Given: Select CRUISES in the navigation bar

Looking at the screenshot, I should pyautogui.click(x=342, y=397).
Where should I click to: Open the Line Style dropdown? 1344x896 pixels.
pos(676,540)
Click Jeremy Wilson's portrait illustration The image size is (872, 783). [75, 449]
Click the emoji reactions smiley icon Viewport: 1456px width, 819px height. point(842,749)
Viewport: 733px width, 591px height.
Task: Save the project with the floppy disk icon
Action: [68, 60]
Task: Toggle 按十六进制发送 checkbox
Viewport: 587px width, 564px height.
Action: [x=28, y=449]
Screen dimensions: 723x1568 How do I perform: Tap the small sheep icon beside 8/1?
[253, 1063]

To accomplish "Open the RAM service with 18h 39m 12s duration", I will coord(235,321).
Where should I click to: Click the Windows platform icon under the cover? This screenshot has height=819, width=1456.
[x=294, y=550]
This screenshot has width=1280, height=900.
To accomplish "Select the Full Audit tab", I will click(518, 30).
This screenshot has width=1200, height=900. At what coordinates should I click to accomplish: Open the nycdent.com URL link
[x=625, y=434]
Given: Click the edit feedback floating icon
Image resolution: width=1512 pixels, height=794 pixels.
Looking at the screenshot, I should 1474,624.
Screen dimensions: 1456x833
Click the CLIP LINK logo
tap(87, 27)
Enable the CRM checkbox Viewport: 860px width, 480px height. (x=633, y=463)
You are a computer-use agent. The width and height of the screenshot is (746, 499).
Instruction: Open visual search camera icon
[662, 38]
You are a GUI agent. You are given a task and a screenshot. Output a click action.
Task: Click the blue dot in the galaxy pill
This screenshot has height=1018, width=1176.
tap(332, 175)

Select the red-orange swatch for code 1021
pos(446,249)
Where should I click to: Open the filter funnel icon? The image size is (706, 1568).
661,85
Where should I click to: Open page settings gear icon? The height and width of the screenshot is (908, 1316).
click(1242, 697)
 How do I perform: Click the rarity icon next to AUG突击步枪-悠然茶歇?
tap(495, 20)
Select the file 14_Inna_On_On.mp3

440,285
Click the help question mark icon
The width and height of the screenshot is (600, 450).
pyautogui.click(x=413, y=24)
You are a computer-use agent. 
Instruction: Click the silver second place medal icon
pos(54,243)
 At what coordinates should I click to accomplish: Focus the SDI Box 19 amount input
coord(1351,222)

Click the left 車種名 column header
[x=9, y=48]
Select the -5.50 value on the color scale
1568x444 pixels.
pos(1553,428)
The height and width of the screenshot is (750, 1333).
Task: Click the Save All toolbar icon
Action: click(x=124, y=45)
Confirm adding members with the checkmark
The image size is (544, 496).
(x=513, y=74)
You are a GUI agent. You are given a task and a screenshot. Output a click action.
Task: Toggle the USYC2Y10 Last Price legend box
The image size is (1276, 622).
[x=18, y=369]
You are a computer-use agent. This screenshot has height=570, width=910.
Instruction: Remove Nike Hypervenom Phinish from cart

^^^^^^^^

TASK DESCRIPTION: Set out every line of the records above as a Markdown table with two columns, Row and Line. Number the rows in order and leave out blank lines.

WORKED ANSWER:
| Row | Line |
|---|---|
| 1 | Given: Select CRUISES in the navigation bar |
| 2 | Looking at the screenshot, I should pyautogui.click(x=342, y=397). |
| 3 | Where should I click to: Open the Line Style dropdown? 1344x896 pixels. |
| 4 | pos(676,540) |
| 5 | Click Jeremy Wilson's portrait illustration The image size is (872, 783). [75, 449] |
| 6 | Click the emoji reactions smiley icon Viewport: 1456px width, 819px height. point(842,749) |
| 7 | Viewport: 733px width, 591px height. |
| 8 | Task: Save the project with the floppy disk icon |
| 9 | Action: [68, 60] |
| 10 | Task: Toggle 按十六进制发送 checkbox |
| 11 | Viewport: 587px width, 564px height. |
| 12 | Action: [x=28, y=449] |
| 13 | Screen dimensions: 723x1568 How do I perform: Tap the small sheep icon beside 8/1? |
| 14 | [253, 1063] |
| 15 | To accomplish "Open the RAM service with 18h 39m 12s duration", I will coord(235,321). |
| 16 | Where should I click to: Click the Windows platform icon under the cover? This screenshot has height=819, width=1456. |
| 17 | [x=294, y=550] |
| 18 | This screenshot has width=1280, height=900. |
| 19 | To accomplish "Select the Full Audit tab", I will click(518, 30). |
| 20 | This screenshot has width=1200, height=900. At what coordinates should I click to accomplish: Open the nycdent.com URL link |
| 21 | [x=625, y=434] |
| 22 | Given: Click the edit feedback floating icon |
| 23 | Image resolution: width=1512 pixels, height=794 pixels. |
| 24 | Looking at the screenshot, I should 1474,624. |
| 25 | Screen dimensions: 1456x833 |
| 26 | Click the CLIP LINK logo |
| 27 | tap(87, 27) |
| 28 | Enable the CRM checkbox Viewport: 860px width, 480px height. (x=633, y=463) |
| 29 | You are a computer-use agent. The width and height of the screenshot is (746, 499). |
| 30 | Instruction: Open visual search camera icon |
| 31 | [662, 38] |
| 32 | You are a GUI agent. You are given a task and a screenshot. Output a click action. |
| 33 | Task: Click the blue dot in the galaxy pill |
| 34 | This screenshot has height=1018, width=1176. |
| 35 | tap(332, 175) |
| 36 | Select the red-orange swatch for code 1021 |
| 37 | pos(446,249) |
| 38 | Where should I click to: Open the filter funnel icon? The image size is (706, 1568). |
| 39 | 661,85 |
| 40 | Where should I click to: Open page settings gear icon? The height and width of the screenshot is (908, 1316). |
| 41 | click(1242, 697) |
| 42 |  How do I perform: Click the rarity icon next to AUG突击步枪-悠然茶歇? |
| 43 | tap(495, 20) |
| 44 | Select the file 14_Inna_On_On.mp3 |
| 45 | 440,285 |
| 46 | Click the help question mark icon |
| 47 | The width and height of the screenshot is (600, 450). |
| 48 | pyautogui.click(x=413, y=24) |
| 49 | You are a computer-use agent.  |
| 50 | Instruction: Click the silver second place medal icon |
| 51 | pos(54,243) |
| 52 |  At what coordinates should I click to accomplish: Focus the SDI Box 19 amount input |
| 53 | coord(1351,222) |
| 54 | Click the left 車種名 column header |
| 55 | [x=9, y=48] |
| 56 | Select the -5.50 value on the color scale |
| 57 | 1568x444 pixels. |
| 58 | pos(1553,428) |
| 59 | The height and width of the screenshot is (750, 1333). |
| 60 | Task: Click the Save All toolbar icon |
| 61 | Action: click(x=124, y=45) |
| 62 | Confirm adding members with the checkmark |
| 63 | The image size is (544, 496). |
| 64 | (x=513, y=74) |
| 65 | You are a GUI agent. You are given a task and a screenshot. Output a click action. |
| 66 | Task: Toggle the USYC2Y10 Last Price legend box |
| 67 | The image size is (1276, 622). |
| 68 | [x=18, y=369] |
| 69 | You are a computer-use agent. This screenshot has height=570, width=910. |
| 70 | Instruction: Remove Nike Hypervenom Phinish from cart |